I have an HP w1907 widescreen 19" LCD monitor, and have had it for over one year. I have had absolutely no problems with this monitor, but about a week ago the monitor suddenly starting flashing on and off, and it's progressively gotten worse. It used to begin only when a program was running on the computer, but now it starts doing it as soon as Windows boots up. The flashing occurs every second - I can't even tell what the heck I'm doing on the computer because it's flashing so much. The monitor isn't turning itself off and then back on, and the computer is on the whole time - the monitor just keeps FLASHING over and over and won't stop, like it's losing signal (which I'm assuming it may be?). The computer I'm using is a Dell and it's about 7-8 years old, but still does what I need it to do.

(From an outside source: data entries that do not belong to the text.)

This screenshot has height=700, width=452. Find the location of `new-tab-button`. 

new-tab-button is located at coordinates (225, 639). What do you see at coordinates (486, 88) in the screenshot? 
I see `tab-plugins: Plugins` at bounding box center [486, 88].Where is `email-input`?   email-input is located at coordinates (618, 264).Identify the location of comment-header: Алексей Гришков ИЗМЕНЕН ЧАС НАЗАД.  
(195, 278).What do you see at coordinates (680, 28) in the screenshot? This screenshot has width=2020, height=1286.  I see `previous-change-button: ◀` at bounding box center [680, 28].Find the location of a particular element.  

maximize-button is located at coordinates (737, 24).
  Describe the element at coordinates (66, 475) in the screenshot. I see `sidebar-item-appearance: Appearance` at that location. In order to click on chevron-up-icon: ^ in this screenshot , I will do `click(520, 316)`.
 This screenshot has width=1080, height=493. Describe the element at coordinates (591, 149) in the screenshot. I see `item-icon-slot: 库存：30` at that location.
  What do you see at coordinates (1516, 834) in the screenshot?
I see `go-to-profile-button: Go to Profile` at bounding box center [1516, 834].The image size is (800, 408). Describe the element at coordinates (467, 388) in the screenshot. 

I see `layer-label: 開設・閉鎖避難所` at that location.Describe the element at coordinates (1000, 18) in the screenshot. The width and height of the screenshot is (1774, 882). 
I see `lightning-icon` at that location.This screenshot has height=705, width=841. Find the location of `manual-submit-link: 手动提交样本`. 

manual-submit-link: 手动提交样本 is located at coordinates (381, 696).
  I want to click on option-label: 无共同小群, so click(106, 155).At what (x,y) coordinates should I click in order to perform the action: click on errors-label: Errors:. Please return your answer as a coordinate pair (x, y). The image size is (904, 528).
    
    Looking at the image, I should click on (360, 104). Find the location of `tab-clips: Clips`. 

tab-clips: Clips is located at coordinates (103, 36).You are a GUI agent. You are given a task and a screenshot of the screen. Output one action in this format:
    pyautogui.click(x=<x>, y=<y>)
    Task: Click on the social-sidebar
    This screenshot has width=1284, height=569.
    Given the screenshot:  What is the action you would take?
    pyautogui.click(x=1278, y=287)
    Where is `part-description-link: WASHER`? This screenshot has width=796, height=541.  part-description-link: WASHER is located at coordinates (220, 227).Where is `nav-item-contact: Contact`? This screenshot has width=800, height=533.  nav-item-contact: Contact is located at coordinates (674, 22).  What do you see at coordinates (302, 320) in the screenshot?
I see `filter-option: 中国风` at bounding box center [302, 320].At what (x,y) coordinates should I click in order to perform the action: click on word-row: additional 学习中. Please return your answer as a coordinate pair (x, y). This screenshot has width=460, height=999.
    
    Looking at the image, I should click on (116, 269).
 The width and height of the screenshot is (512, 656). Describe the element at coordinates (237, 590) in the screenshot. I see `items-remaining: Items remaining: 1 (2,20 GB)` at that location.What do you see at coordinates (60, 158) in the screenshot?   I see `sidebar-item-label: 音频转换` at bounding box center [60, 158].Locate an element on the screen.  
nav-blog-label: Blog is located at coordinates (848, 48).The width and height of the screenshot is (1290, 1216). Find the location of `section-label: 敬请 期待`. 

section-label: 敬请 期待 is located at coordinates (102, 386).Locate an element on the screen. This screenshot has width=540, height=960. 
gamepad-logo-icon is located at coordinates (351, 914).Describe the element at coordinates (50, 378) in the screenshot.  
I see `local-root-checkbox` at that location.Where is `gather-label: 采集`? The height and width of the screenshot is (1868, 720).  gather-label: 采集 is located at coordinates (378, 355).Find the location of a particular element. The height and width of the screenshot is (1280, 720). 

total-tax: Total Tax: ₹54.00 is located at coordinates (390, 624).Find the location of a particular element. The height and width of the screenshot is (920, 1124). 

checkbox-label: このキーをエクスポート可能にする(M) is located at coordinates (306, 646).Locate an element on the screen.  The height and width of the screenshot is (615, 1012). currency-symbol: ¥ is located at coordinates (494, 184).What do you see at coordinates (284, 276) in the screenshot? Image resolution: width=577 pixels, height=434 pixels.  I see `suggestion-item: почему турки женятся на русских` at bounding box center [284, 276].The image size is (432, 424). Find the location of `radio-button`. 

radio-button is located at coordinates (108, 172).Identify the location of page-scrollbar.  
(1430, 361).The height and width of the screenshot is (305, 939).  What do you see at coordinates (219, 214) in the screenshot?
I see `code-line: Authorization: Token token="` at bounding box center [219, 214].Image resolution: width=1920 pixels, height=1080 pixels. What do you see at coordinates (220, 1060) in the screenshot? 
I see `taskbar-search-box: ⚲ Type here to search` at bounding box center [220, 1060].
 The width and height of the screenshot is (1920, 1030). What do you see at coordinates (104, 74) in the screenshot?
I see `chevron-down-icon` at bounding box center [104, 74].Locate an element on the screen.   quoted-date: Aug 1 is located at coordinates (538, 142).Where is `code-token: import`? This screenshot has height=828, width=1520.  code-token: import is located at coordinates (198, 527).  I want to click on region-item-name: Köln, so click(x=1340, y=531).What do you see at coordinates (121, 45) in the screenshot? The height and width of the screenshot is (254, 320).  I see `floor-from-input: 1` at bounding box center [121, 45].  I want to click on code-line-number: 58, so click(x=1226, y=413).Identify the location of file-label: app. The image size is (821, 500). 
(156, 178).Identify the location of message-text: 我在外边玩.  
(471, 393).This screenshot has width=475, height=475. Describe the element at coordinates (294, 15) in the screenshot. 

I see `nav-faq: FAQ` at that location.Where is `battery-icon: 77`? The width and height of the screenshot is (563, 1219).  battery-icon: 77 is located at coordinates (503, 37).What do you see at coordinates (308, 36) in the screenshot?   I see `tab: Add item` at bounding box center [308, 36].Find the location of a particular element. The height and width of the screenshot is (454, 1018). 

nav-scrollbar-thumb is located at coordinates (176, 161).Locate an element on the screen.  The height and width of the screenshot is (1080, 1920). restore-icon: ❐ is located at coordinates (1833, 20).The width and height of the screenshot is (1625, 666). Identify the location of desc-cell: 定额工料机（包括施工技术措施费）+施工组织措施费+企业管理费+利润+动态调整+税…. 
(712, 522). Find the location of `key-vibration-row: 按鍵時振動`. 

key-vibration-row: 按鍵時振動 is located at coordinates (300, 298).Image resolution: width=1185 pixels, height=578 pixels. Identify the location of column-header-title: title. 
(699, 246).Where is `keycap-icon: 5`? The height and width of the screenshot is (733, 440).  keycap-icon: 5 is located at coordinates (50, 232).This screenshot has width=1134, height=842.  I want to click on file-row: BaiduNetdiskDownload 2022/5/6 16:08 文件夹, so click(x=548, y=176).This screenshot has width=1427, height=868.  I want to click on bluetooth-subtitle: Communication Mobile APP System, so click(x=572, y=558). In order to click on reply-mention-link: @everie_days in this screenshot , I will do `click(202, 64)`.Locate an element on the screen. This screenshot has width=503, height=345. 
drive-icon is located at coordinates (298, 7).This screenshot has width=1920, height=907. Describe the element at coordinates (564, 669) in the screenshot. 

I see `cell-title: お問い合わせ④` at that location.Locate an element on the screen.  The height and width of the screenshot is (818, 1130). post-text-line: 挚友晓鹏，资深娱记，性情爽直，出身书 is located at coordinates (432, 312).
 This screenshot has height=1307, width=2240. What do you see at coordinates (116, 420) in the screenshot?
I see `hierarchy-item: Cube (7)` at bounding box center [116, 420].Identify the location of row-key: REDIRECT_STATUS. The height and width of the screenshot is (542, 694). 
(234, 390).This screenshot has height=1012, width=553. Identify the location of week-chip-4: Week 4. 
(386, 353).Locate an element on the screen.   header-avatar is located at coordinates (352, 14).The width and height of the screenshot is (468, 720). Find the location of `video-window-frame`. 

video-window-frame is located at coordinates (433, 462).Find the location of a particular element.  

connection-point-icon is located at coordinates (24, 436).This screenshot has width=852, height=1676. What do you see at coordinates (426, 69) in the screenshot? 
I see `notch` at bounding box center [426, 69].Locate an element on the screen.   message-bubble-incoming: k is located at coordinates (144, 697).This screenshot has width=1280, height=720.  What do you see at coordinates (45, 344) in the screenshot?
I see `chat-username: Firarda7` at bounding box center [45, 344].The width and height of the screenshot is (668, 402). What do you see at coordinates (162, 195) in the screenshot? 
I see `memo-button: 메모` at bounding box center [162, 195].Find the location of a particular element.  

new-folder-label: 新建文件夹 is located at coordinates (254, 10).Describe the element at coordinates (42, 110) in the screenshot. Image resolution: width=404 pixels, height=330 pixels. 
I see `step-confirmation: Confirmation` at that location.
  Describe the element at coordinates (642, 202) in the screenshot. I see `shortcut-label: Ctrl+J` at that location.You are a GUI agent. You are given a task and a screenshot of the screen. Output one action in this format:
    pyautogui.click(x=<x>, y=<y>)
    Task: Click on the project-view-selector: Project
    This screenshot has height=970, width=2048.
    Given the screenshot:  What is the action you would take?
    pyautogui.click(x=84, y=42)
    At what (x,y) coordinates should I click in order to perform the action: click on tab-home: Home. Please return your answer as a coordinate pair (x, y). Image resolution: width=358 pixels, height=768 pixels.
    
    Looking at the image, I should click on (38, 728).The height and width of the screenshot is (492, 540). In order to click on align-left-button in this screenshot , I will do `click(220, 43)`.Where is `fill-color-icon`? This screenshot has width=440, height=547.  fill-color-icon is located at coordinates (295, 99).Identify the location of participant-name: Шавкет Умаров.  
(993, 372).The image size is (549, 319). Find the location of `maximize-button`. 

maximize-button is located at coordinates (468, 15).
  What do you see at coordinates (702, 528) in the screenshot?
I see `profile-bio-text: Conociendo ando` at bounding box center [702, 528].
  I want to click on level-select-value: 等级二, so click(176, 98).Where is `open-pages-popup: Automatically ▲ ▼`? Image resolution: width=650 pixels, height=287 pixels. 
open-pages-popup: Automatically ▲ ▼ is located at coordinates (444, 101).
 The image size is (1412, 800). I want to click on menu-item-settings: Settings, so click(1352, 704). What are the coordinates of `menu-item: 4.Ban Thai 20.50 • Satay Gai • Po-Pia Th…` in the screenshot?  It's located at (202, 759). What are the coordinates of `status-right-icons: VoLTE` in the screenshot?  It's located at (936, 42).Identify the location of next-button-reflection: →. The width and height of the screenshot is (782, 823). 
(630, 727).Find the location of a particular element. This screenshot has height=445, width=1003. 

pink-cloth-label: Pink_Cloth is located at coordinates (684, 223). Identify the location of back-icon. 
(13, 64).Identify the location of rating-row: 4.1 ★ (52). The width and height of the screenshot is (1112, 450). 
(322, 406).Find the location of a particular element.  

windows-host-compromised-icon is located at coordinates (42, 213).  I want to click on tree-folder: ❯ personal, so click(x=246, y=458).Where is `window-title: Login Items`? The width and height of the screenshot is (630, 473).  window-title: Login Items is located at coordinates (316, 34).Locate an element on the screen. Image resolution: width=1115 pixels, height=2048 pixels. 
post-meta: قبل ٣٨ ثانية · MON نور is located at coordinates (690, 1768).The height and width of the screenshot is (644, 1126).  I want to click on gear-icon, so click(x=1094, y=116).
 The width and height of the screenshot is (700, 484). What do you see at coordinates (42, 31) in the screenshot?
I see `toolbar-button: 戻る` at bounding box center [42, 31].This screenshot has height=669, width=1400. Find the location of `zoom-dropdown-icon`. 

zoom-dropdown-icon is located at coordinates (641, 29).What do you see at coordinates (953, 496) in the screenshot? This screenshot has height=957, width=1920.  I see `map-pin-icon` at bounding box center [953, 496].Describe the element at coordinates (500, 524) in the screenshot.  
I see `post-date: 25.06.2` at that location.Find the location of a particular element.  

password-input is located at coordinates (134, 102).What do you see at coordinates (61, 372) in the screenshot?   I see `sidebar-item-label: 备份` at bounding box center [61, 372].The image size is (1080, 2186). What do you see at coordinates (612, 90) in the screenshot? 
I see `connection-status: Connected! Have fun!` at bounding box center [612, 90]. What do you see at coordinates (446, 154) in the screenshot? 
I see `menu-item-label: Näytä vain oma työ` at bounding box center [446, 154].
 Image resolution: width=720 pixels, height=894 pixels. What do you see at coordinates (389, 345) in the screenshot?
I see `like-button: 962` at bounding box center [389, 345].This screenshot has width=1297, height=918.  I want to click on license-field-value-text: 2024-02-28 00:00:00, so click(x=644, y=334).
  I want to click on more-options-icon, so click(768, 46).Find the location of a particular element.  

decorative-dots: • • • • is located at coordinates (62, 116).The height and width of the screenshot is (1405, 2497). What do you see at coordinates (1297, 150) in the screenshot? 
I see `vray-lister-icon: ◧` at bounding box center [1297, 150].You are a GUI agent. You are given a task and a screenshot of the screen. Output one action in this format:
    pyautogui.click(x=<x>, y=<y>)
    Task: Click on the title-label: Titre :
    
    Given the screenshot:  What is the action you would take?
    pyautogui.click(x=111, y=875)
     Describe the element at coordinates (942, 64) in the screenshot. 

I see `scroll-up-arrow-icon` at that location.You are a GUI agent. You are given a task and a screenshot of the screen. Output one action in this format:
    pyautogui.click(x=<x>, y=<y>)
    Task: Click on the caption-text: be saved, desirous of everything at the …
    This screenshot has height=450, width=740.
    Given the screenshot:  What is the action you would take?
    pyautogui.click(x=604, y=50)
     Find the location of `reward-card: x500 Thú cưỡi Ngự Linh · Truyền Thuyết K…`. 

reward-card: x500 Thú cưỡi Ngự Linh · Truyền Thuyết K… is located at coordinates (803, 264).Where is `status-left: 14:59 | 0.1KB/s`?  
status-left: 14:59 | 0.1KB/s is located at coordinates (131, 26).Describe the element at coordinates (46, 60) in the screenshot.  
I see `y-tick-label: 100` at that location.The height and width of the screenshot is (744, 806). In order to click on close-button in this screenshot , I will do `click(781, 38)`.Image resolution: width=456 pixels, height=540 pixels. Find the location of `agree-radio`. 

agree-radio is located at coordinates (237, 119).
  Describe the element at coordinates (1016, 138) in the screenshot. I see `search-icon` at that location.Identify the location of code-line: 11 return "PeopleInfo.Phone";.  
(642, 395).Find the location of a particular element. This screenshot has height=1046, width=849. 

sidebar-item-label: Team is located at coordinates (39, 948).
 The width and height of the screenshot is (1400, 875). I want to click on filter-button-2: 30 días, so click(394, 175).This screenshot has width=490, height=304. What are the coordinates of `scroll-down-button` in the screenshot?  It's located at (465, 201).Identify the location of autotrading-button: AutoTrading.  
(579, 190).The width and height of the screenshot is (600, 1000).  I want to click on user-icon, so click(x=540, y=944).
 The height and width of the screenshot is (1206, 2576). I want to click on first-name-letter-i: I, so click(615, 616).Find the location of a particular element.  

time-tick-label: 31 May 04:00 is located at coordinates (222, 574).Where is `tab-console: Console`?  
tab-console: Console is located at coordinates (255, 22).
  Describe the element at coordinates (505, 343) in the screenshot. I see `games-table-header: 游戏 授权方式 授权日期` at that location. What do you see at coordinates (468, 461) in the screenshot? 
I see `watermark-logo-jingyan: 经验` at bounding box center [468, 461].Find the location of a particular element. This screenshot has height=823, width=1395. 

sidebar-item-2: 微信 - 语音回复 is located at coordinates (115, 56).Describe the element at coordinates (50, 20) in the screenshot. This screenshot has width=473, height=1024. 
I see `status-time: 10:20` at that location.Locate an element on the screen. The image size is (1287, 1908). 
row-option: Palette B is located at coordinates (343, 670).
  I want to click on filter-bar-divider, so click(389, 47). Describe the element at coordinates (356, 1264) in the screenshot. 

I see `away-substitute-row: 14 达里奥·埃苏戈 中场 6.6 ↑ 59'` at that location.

The monitor doesn't flash on and off when I boot the computer into safe mode (which is what I'm using right now to type this). I did read online somewhere that it may be the video card in the PC if the monitor works in safe mode, so I'm assuming it's the video card. I did download the most recent update for it, and it worked for maybe about a minute after restart, but then assumed its flashing again. The video card that's installed is the NVIDIA GeForce FX 5200 if that helps, and the OS is Windows XP, the 32-bit version. There has been no trauma to the monitor at all. I am planning on borrowing another monitor to hook it up to see if it still does it, and then we have an extra cable to try too. I don't know what to do! This problem is driving me insane!  I would really appreciate any input or advice. Thanks in advance!!


----------



## georgemarvin (Jan 11, 2011)

I've got 2 monitors connected to my computer, with the same image cloned to both. My smaller monitor has a tendency to start blinking every second for no apparent reason; I can re-start windows, and it doesn't help. However, if I just go into display and change the resolution, then cancel the change during the 15 seconds before it automatically reverts, as soon as I cancel the change, it quits blinking and doesn't start blinking again for anywhere from a few hours to a few days. The blinking occurs with both Windows XP and Windows 7. I switched the monitor cables, so that the one that blinks was on the monitor output previously occupied by the larger monitor, which always works perfectly. The smaller monitor began blinking on that output, just like it had on the other one. I'm going to take it to a friend's house and have him use it for a few hours; if it starts blinking again, I will know for sure that it's the monitor going bad. If it doesn't blink on another computer, it may be some sort of weird compatibility issue. 

If you can see the screen well enough to change the resolution, do so then just hit the revert button, that may be a temporary fix; if that doesn't work, you may need either a new video card or a new monitor. My guess is that, in my case, it's the monitor, but I could be wrong.


----------